* _HOW TO COMPLETE THIS TASK_:
"Samsung 5-Channel Sound Bar with Bluetooth HW-S60D/ZC" appears in one line of the records below. Output that line and each one after it, exactly, through the last line.
....................
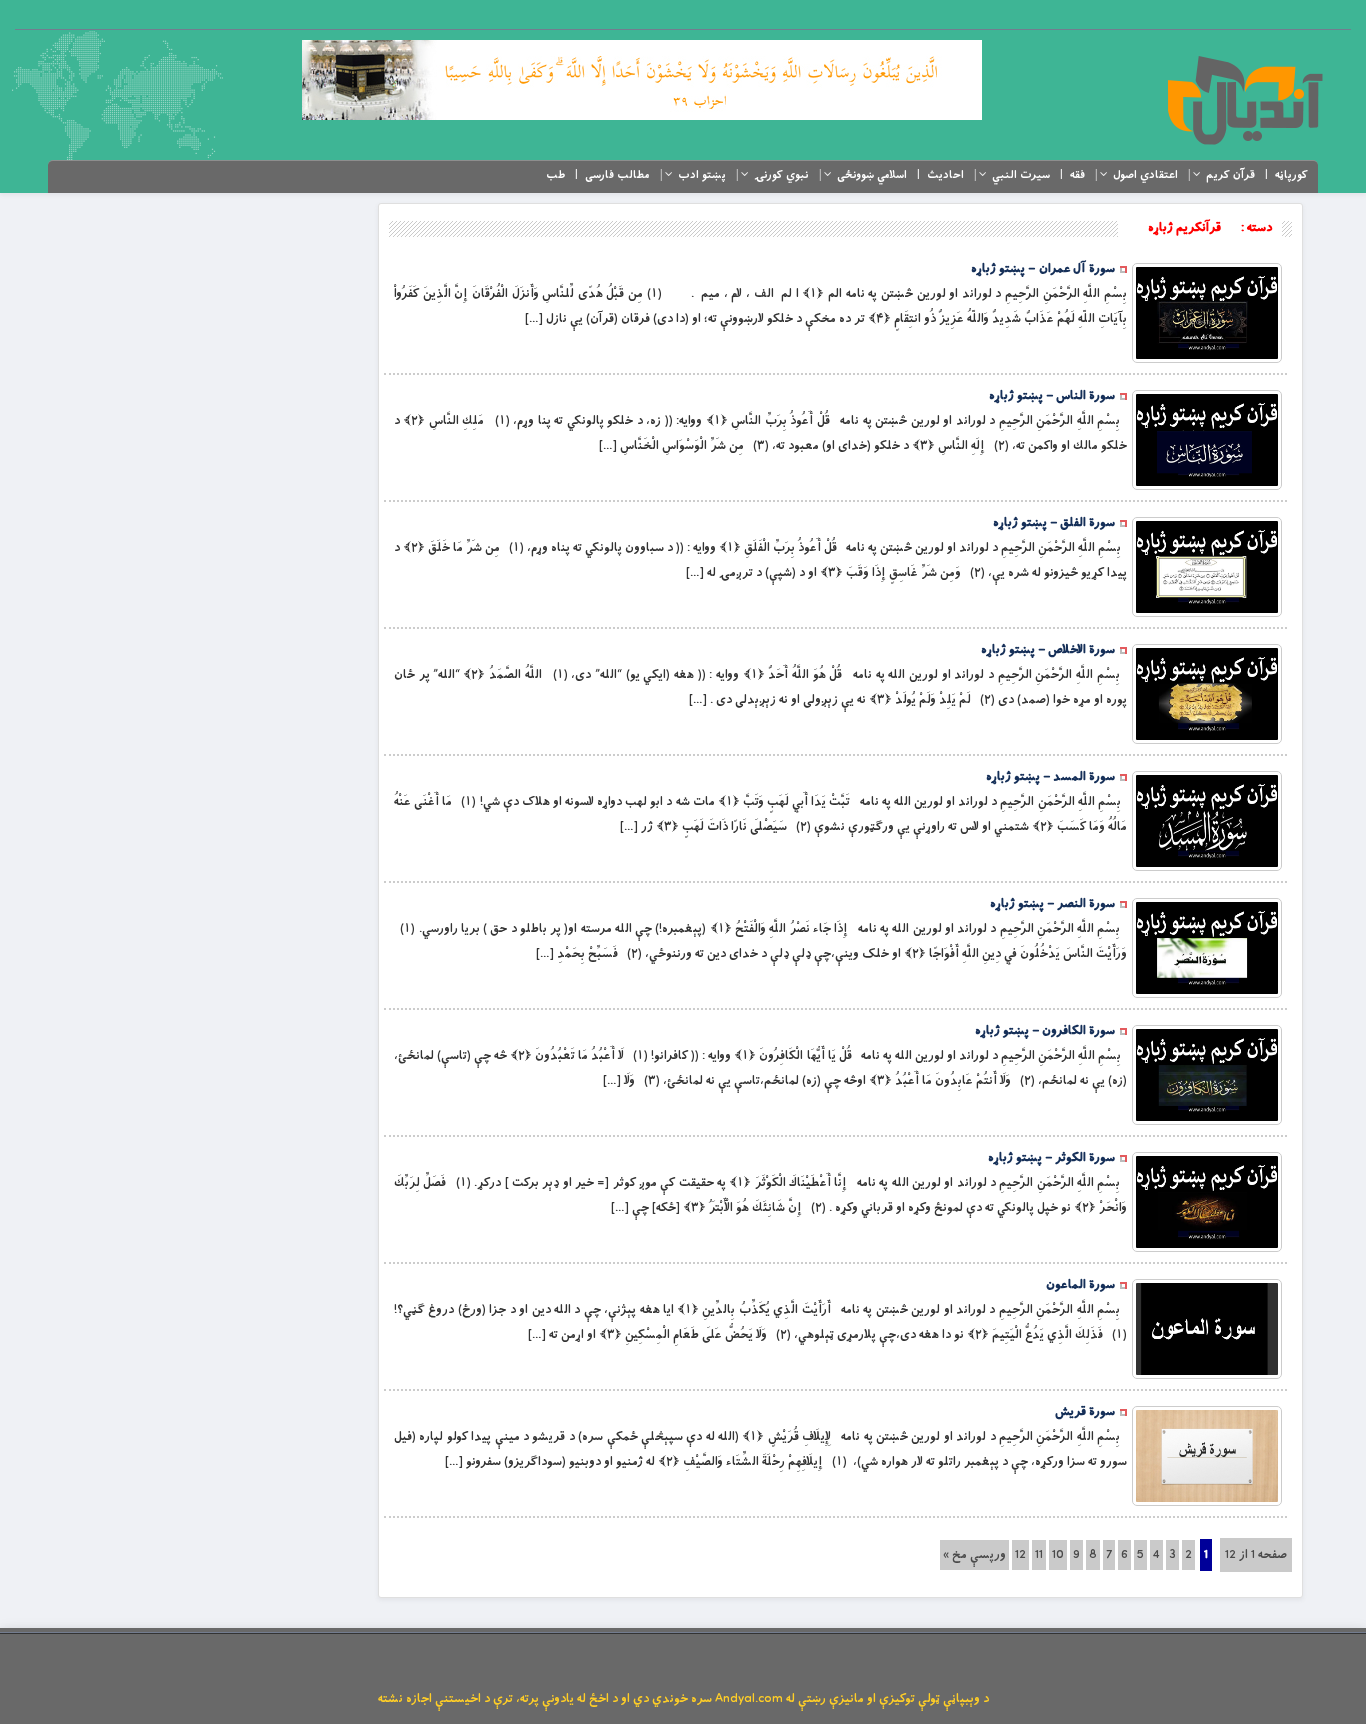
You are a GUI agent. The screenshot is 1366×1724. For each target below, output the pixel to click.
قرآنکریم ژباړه (1184, 228)
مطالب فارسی (617, 175)
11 (1039, 1555)
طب (555, 175)
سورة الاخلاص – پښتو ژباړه (1048, 650)
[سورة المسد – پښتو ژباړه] (1207, 821)
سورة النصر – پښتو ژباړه (1052, 904)
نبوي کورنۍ (781, 175)
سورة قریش (1085, 1412)
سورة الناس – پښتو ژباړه (1052, 396)
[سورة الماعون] (1207, 1329)
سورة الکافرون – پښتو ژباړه (1045, 1031)
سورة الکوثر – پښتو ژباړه (1051, 1158)
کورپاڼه (1291, 175)
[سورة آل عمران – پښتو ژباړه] (1207, 313)
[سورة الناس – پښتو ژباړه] (1207, 440)
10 (1058, 1555)
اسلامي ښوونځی (872, 175)
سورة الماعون (1080, 1285)
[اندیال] (1244, 100)
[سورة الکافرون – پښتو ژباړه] (1207, 1075)
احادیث (945, 175)
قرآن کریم (1230, 175)
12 (1020, 1555)
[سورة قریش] (1207, 1456)
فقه (1077, 175)
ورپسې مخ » (974, 1555)
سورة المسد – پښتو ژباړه (1050, 777)
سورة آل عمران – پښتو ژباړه (1043, 269)
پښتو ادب (702, 175)
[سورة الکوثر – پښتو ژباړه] (1207, 1202)
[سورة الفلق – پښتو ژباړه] (1207, 567)
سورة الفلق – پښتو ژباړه (1054, 523)
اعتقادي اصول (1145, 175)
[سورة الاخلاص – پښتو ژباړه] (1207, 694)
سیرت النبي (1021, 175)
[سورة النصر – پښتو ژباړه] (1207, 948)
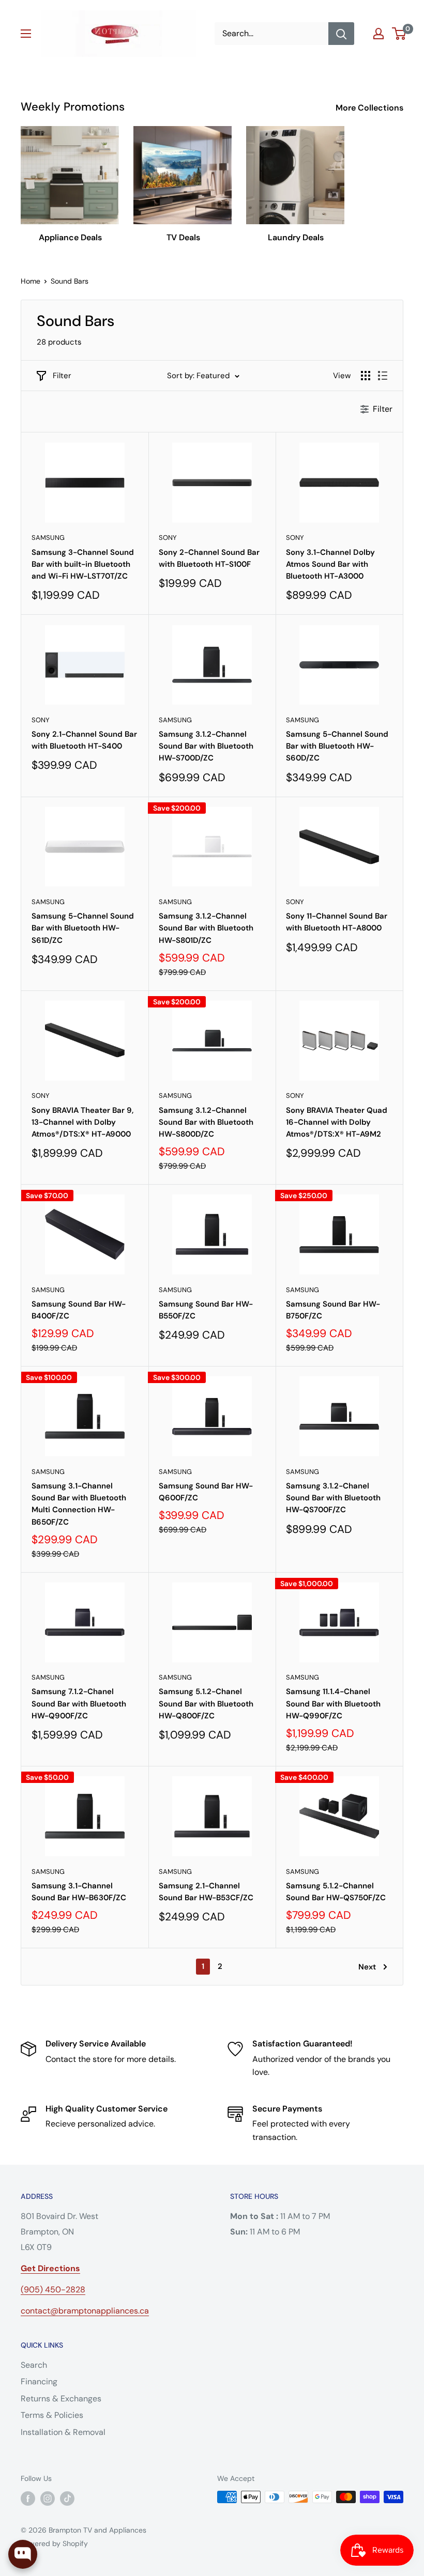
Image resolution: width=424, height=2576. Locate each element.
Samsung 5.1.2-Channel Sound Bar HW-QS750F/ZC (336, 1892)
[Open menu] (26, 33)
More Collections (370, 107)
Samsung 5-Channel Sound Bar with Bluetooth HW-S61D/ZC (83, 928)
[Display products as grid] (365, 375)
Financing (39, 2381)
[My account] (378, 33)
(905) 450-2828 (53, 2289)
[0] (399, 33)
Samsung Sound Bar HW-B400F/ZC (79, 1310)
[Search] (341, 33)
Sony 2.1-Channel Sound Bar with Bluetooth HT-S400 (84, 740)
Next (367, 1967)
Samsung (48, 537)
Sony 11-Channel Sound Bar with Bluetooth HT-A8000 (336, 922)
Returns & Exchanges (61, 2398)
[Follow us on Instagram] (47, 2498)
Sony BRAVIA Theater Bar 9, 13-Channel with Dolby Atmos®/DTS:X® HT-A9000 (82, 1122)
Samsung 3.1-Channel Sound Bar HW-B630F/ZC (79, 1892)
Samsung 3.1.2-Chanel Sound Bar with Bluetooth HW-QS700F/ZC (333, 1498)
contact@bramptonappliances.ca (85, 2310)
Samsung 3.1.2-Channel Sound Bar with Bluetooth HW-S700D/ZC (206, 746)
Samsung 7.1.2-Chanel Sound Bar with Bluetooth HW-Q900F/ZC (79, 1703)
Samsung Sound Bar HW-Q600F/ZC (206, 1492)
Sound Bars (69, 281)
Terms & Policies (52, 2415)
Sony (168, 537)
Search (34, 2365)
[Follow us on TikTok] (67, 2498)
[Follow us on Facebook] (28, 2498)
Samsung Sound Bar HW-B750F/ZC (333, 1310)
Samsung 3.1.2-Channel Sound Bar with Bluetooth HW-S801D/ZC (206, 928)
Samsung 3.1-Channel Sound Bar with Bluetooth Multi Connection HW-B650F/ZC (79, 1504)
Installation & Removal (63, 2432)
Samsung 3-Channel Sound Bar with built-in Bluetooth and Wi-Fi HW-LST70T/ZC (83, 564)
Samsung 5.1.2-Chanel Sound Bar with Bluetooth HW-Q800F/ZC (206, 1703)
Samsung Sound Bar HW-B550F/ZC (206, 1310)
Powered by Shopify (54, 2543)
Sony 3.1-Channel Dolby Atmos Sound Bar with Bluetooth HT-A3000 (330, 564)
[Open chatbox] (22, 2554)
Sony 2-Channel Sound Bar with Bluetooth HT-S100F (209, 558)
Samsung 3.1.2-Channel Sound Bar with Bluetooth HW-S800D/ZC (206, 1122)
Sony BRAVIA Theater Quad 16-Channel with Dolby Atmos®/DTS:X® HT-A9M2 (336, 1122)
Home (30, 281)
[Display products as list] (382, 375)
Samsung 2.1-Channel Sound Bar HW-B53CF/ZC (206, 1892)
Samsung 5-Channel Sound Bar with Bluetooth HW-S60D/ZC (337, 746)
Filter (62, 375)
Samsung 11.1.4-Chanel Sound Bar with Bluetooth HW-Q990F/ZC (333, 1703)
....................
* _WRITTEN RESPONSE_:
Samsung 5-Channel Sound Bar with Bluetooth HW-S60D/ZC (337, 746)
Filter (62, 375)
Samsung 11.1.4-Chanel Sound Bar with Bluetooth HW-Q990F/ZC (333, 1703)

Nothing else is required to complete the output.